Alain Genel, président du Club Pangloss, remercie M. Pierre-Denis Coux d’avoir accepté l’invitation à ce dîner-débat sur les PPP. Celui-ci retrace rapidement les grandes lignes de son parcours professionnel. Ingénieur des Travaux Publics de l’Etat (TPE) et ancien élève de l’ENA, Pierre-Denis Coux a successivement travaillé en DDE puis au ministère de l’Equipement à la DGUHC (direction générale de l’urbanisme, de l’Habitat et de la construction). Il a été de 2004 à 2008 en charge de la gestion autoroutière déléguée à la Direction Générale des Routes. Il est aujourd’hui directeur du projet LGV Sud Europe Atlantique chez RFF.

J. Petitjean et O. Naar, délégués de la promotion 2009 de la FNEP, présentent ensuite les membres de la Mission 2009 qui travaillent actuellement sur le sujet des PPP.

O. Naar introduit le débat en constatant la difficulté qu’ont les PPP à « décoller » depuis l’élaboration du cadre juridique des contrats de partenariat en 2004. En particulier, il s’interroge sur la « demande » de PPP de la part des donneurs d’ordres publics.

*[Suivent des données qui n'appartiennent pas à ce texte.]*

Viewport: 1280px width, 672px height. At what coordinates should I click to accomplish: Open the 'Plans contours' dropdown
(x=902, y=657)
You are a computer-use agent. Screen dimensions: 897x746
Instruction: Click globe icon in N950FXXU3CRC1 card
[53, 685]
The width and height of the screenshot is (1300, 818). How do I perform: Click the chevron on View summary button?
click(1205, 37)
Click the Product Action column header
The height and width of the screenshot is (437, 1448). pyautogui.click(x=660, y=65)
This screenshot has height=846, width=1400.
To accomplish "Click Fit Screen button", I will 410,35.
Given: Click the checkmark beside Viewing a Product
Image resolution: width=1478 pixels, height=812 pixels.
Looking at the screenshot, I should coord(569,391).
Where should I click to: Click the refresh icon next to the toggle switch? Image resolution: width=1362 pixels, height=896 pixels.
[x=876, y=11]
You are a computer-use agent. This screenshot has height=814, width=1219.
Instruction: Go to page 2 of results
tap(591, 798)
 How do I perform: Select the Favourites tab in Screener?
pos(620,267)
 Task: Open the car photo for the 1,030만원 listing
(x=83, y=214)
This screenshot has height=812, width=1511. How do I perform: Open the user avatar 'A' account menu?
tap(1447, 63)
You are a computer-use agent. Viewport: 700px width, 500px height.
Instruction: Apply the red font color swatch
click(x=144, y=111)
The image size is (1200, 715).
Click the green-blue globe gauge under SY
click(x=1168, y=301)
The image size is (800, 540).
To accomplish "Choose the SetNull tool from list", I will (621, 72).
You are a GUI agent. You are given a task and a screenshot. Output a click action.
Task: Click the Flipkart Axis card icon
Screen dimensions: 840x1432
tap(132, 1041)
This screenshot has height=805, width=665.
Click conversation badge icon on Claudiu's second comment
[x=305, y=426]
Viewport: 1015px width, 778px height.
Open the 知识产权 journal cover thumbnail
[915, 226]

Que doivent-ils attendre du dialogue avec le privé – notamment lors de la procédure de passation du contrat -, que cela implique t il dans leur organisation ?

PD Coux note en premier lieu qu’il y a un effet de mode autour des PPP. Il souligne à cet égard que la question à se poser est davantage « pourquoi faire un PPP ? » que « comment faire un PPP ? ».

Il évoque ensuite sa propre expérience qui concerne plutôt les délégations de service public (DSP, « concession ») que les « Contrats de Partenariat » au sens de l’ordonnance de 2004. Dans ce cadre, le mode de passation de ces contrats relevait d’une procédure négociée et non d’un dialogue compétitif.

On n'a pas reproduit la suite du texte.